Date of Award
2015
Document Type
Master's Thesis
Degree Name
Master of Science in Electrical Engineering (MS)
College, School or Department Name
Department of Electrical and Computer Engineering
Advisor
Paul L. Bergstrom
Abstract
There is need to develop a fast and efficient procedure for detecting blood type that makes use of an electronic measurement to minimize human error and is portable so that it can be used in triage situations. A process to develop a crossover frequency based blood typing device is described. Alternating field drives red blood cells over the sensing electrodes and depending on the capacitance measured between pairs of sensing electrodes, the position of these RBCs can be determined. The convergence/divergence of these cells at a particular frequency determines blood type, since each type has a characteristic frequency. This project aims to obviate the need for optics in blood typing by making use of a purely electric measurement.

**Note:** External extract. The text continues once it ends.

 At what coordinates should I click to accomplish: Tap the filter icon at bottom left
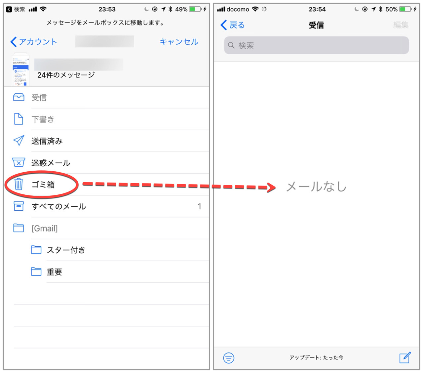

A microdevice was fabricated with different designs of sensing electrodes. These electrodes were passivated using Parylene-C and hafnia. A fluidic chamber was placed over them, with inlet/outlet ports for RBCs suspended in solution. An LCR meter was used to measure capacitance between different pairs of electrodes. While testing is still in progress, preliminary data suggests measurable difference in capacitance between readings taken when the fluidic chamber was filled with just ultrapure water, phosphate buffered solution and solution containing RBCs, proving this method as a viable route to blood typing.
Analytical calculations and COMSOL 4.4 simulations suggest coupling of sensing frequency to the driving frequency will necessitate switching in order to improve accuracy. Areas of high cell concentration were studied and these will be used for optimizing design of sensing electrodes to improve accuracy.
Recommended Citation
Bihari, Nupur, "BLOOD TYPING DEVICE WITHOUT REAGENTS: SENSING ELECTRODES TO REPLACE OPTICS", Master's Thesis, Michigan Technological University, 2015.